Once captured, an adversary could use the authToken to gain full access to a user's Calendar and Contacts data.

The issue does not affect the latest Android versions, 3.0 for tablets and 2.3.4 for smartphones, but does impact 99.7 percent of all Android smartphones, which use the vulnerable versions 2.3.3 and later, according to Bastian Könings, Jens Nickels and Florian Schaub, the Ulm University researchers who authored the report.  

Worse, the sniffed Calendar authTokens are potentially valid for two weeks, enabling adversaries to capture the tokens, then make use of them at different times and locations, the researchers said.

The issue involves the ClientLogin authentication protocol, which allows users to gain access to their Google Calendar or Contacts account from inside the corresponding Android application. To access these services, the installed application makes a ClientLogin call to Google's authorization service and provides the user's login credentials. Upon successful login, Google provides the application with an authToken that can be used to access the requested data.

It is “possible and quite easy” to launch such an attack against Google Calendar, Contacts and Picasa Web Albums service, they added.

Because the issue does not reside in the Android platform itself, Google does not have to rely on its carriers to deliver the fix, which is rolling out over the next several days. In the meantime, researchers cautioned users to avoid accessing affected apps on open Wi-Fi networks.

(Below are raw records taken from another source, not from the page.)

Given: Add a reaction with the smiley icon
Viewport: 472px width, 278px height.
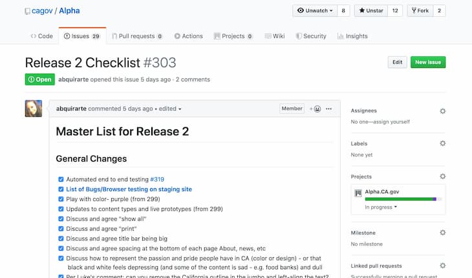Looking at the screenshot, I should (x=315, y=109).
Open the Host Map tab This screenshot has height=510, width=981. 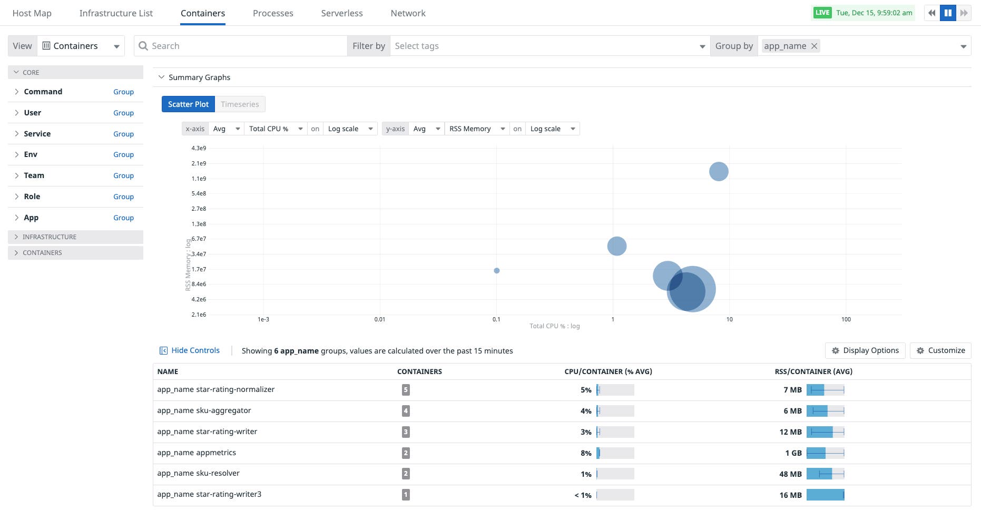point(32,13)
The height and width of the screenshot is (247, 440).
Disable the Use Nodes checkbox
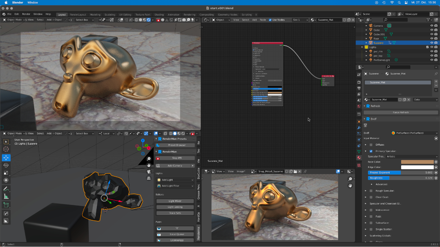[x=270, y=20]
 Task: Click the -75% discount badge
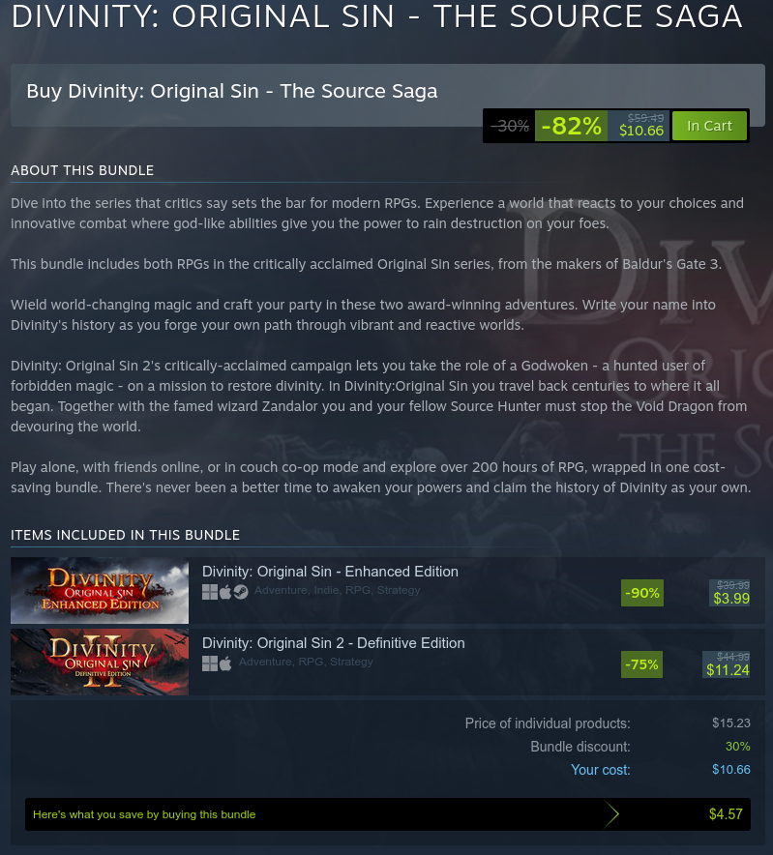641,664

Joe Pappano, vice president of technical services at mobile device management company Fiberlink, told in an email Thursday that this flaw does not necessarily pose a significant risk to enterprises but it brings to mind a fundamental security concern involving the Android devices.

“Most companies are taking a wait-and-see approach to Android adoption,” he said. "The primary reason why companies are concerned about large-scale Android deployments is due to how powerless they are to address significant Android vulnerabilities.”